Andrea Este: I’m the head coordinator of all 6 festivals. I do assist on Halifax Black Film Festival, but I’m not the head of it. What it entails is coordinating every aspect of the festival from working with the logistics coordinator to being with the program director and coordinating social media director. Making sure the westside is ready, making sure that all our promotional materials are in order, making sure topics of discussion are well thought out and planned out. Scheduling and producing the events, whether they be opening night or panel discussion, in-person event as well as everything online. There’s a lot of facets to what I do.
HNMAG: You mentioned there were 6 festivals. Do you hope for even more to be across the province and even the whole country?
Andrea Este: Perhaps. We do also have a festival in Brazil. We had an addition and are hoping to revise that festival there. It’s important for us to go where’s the need, and to feel that we can make a difference.
HNMAG: What do you hope people will take away from this year?
Andrea Este: I really hope people are going to come out and support the amazing films, and discover some local event. We’ve got some films by some local artists online and in-person. There’s some valuable topics in our panel discussions the following day. Everything is happening in the VIFF centre, the main film and the panel discussions on Saturday.
HNMAG: There’s all kinds of issues that filmmakers seem to have put up with. Do you hope these films will make people more aware?

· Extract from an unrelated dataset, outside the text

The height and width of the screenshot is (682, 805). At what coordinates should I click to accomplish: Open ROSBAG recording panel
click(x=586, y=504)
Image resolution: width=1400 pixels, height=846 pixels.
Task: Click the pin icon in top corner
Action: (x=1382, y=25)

Andrea Este: Oh, yes. Absolutely. I think it gives a spotlight on other realities across the world because our films from all over the world, not just Canadian films. It crosses the continent and we see the similarities with what we go through here. There could be some similarities with the black community in the Netherlands. There’s things that are happening there that perhaps we relate to. It also helps to share and give people another way of looking at the world.
HNMAG: So hopefully we’ll see less of these problems too.
Andrea Este: Yes, absolutely.
HNMAG: And there’s lots of events happening too it seems. Was it hard to get everything together for such a short duration?
Andrea Este: It takes a great team, and I have a great team who I work with. We have great support on the ground of Vancouver as well. It’s a lot of work, but it’s rewarding work, and Vancouver already being considered the Hollywood of the North, there was a lot of creative voices and a lot of different platforms there already. It wasn’t as difficult as perhaps people would think, but finding black and racialize creatives is always hard because of the lack of opportunity. When we do find some talent that is diverse, we really try to put a spotlight on them and give them some opportunities.
HNMAG: Are you open to getting all kinds of people involved?
Andrea Este: Of course! I really have to stress it’s really not just for black people (laughs) The festivals across the board are for everyone to come in and join. We don’t only include black people from the community, we really want the experts to come in and speak to the industry at large but we do focus on topics on black unity because there are so many. There’s a lot of platforms already serving many other communities, so that’s why our niche is focusing on the black reality for our film topics and conversations. But our conversations expand beyond that to really be inclusive. You have a place where people can hear from all backgrounds, their experiences, their hopes, and their challenges and obstacles.
Ultimately, Andrea went on to say how the panels have black creatives from Vancouver, a local filmmaker who is screening his film Colourblind, followed by a Q&A with him and his team. She said the experience was to be able to meet people in the theatre and connect over how the film makes one feel and get the message from them. It’s starting tonight but if you hurry, you might be able to snag some tickets for opening night, and you’ll probably see me there too. Check out all VIBFF has to offer, both in-person and online. It’ll be worth it, and let’s hope they continue for years to come.